Monday, January 30, 2017

F2F Volunteer Helps Improve Dominican Coffee Production

Wish you could have escaped the cold over the holidays and traveled to a tropical paradise? Well, that’s exactly what Lauren Fedenia did when she traveled to the Dominican Republic earlier this month as part of the USAID funded Farmer-to-Farmer Program. Lauren’s principal objectives were to provide training to help coffee farmers mitigate the impacts of global climate change, to reduce land degradation and water pollution, all while exploring new disease tolerant coffee varieties. Lauren certainly had a full plate for her trip!

Coffee was introduced to the Dominican Republic in 1735. Now there are 30,000 coffee farming families on small farms, exclusively growing different varieties of Coffea Arabica, a species of coffee with superior quality. However, the domestic producers face problems. 90% of the coffee consumed in the DR is imported. Not only that, but diseases like La Roya (coffee rust) and Coffee Berry Borer destroy plants and reduce production. Changes in weather patterns have also been impacting production. Rain comes at a higher intensity for shorter time periods than it did previously. This has exacerbated soil erosion from the steep slopes in the mountains and resulted in the contamination of watersheds, as well as decreased productivity on farms.

But Lauren saw tremendous potential for these small farming families to sell exclusively within their borders and boost their economy. Lauren’s made numerous stops at farms, nurseries, processing centers, and coffee shops in Jarabacoa and Santo Domingo to meet with the individuals in the industry. Identifying opportunities to roast and serve locally is of up-most importance to grown the local coffee industry. Lauren visited Gente de la Isla - the first Dominican roaster that process specialty coffee and sell almost exclusively on the island. They are an excellent example of the business that is focusing on local markets and choosing quality over quantity.

Lauren also investigated coffee diseases and environmental issues related to production.She made a stop at Spirit Mountain Coffee Farm in Jarabacoa. This farm has won the Second Highest Cupping Score in the world for quality and flavor, and the runoff from the farm is clear and unpolluted. Their good soil fertility is due to their use of composted chicken manure, healthy agroforestry practices by a balanced use of shade trees, as well as their use of organic fungicides to combat La Roya.

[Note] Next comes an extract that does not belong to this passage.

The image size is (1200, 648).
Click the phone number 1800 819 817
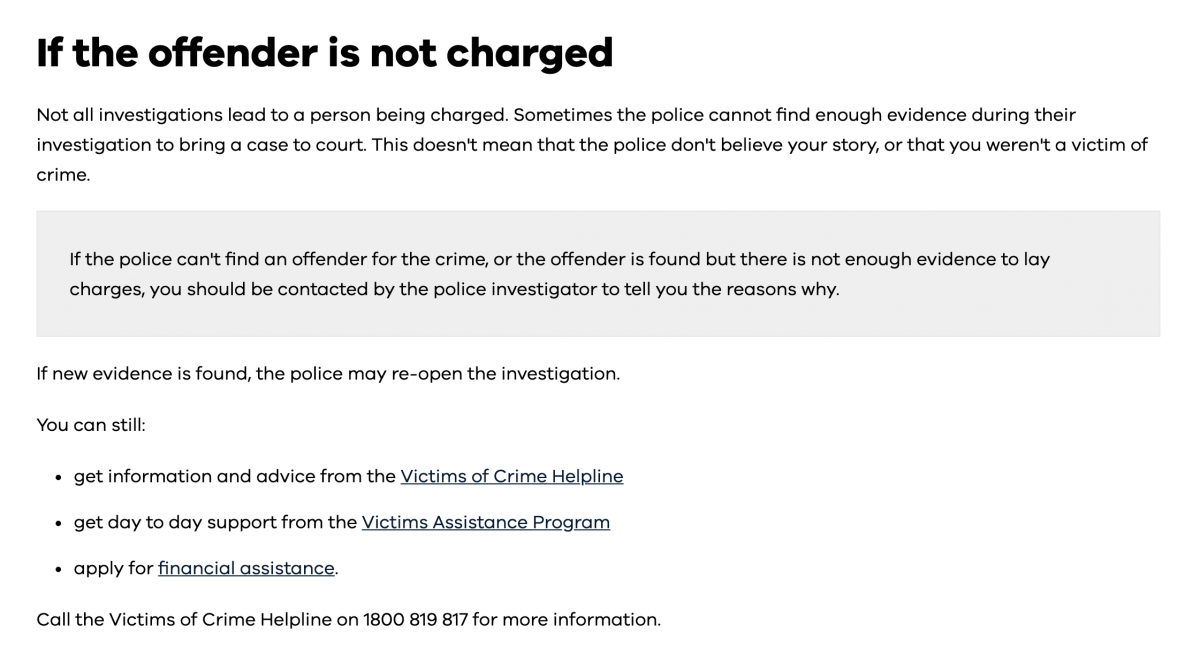[x=415, y=619]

Looking ahead, Lauren recommends building better avenues to sell locally produced and roasted coffee to both the public and tourists. It makes economic and ecological sense to favor domestic producers since they can match the country’s consumption with their coffee. The Dominican Republic can be helped significantly by funding sustainable infrastructural engineering practices in farming areas and they can encourage environmental resilience by subsidizing local producers who follow sustainable farming practices exemplified by Spirit Mountain Coffee Farm and numerous other growers.